» TO DO:
Look through the records below, and copy out every line that holds the string "This".

[Stored data entries]
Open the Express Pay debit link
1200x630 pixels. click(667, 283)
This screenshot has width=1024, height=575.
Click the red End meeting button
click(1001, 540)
==
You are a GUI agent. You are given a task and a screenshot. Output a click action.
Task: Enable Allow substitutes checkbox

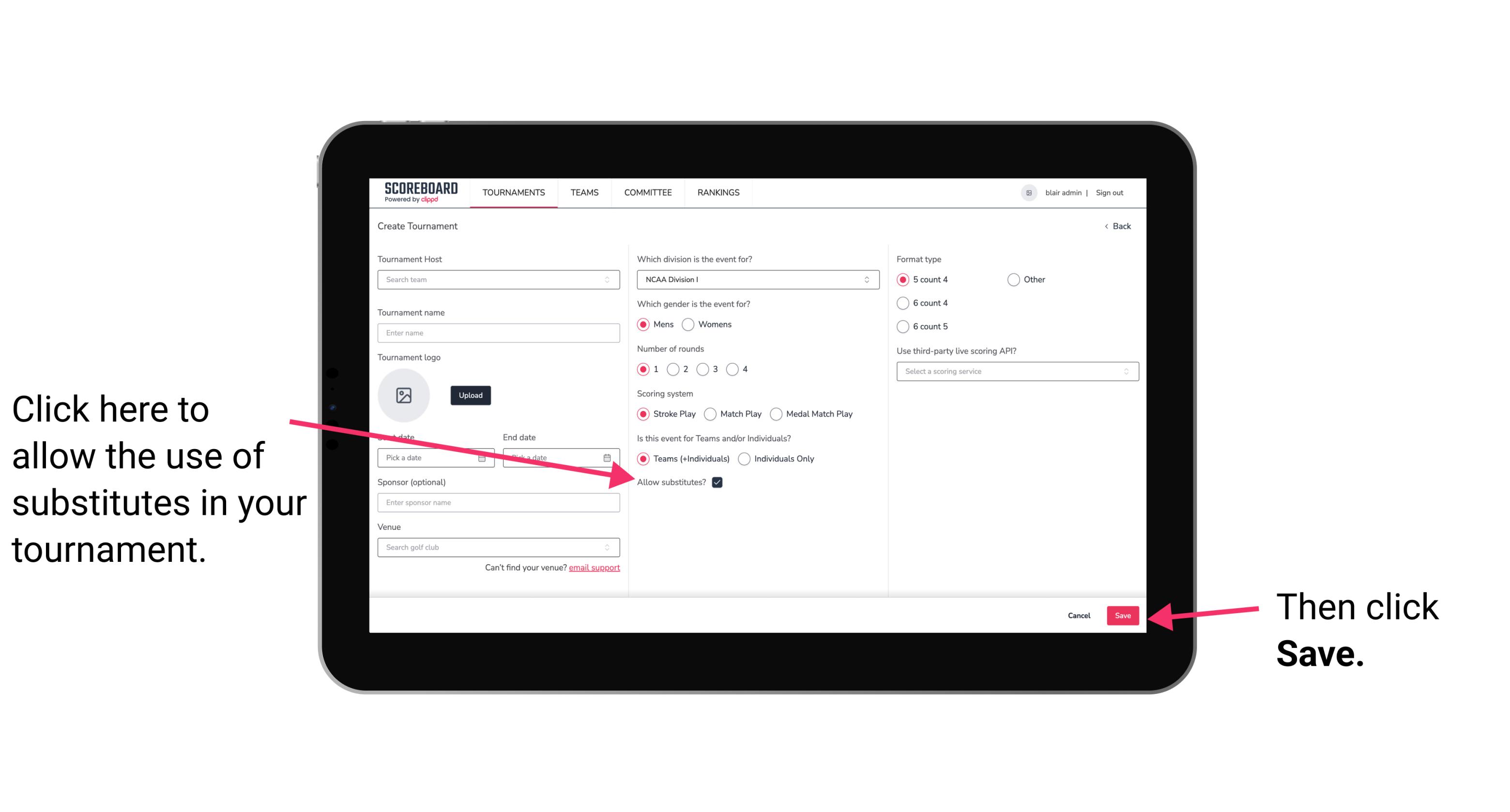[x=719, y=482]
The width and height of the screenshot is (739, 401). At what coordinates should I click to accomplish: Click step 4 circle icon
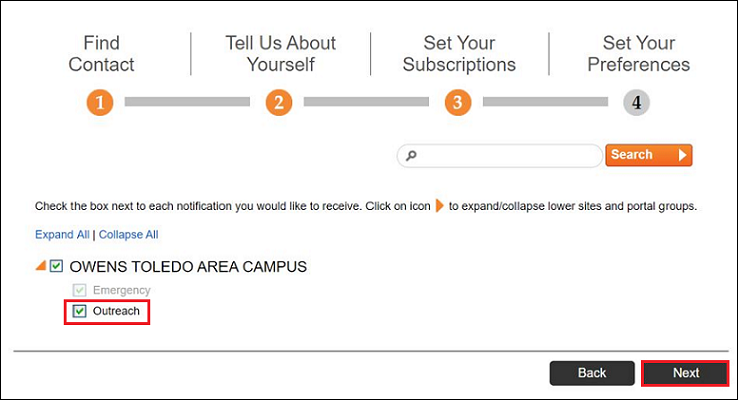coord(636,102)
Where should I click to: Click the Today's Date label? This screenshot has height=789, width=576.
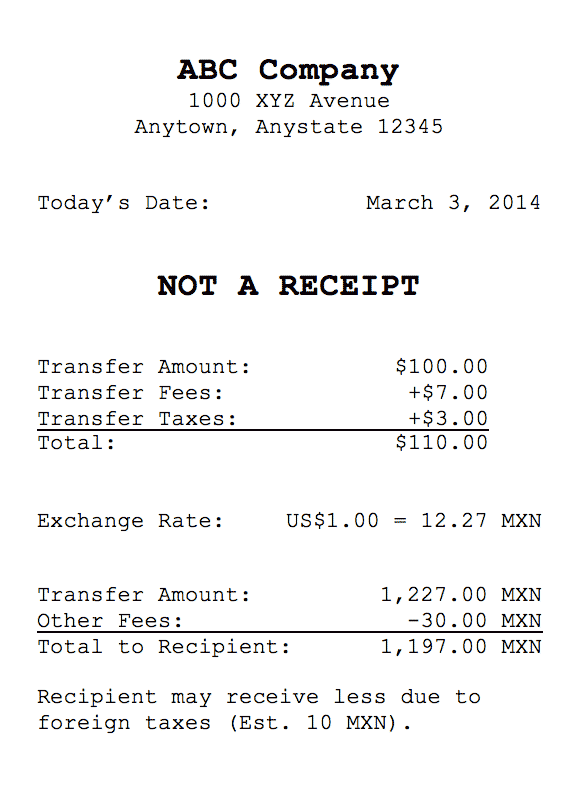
...
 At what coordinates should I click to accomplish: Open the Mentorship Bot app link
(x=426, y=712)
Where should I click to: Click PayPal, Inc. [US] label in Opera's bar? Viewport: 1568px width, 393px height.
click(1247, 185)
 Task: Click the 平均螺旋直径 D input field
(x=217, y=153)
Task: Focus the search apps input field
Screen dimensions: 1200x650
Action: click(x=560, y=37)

» YOUR SOLUTION:
This screenshot has width=1024, height=575.
Where should I click to: Click the Today's Date label? This screenshot has height=789, width=576.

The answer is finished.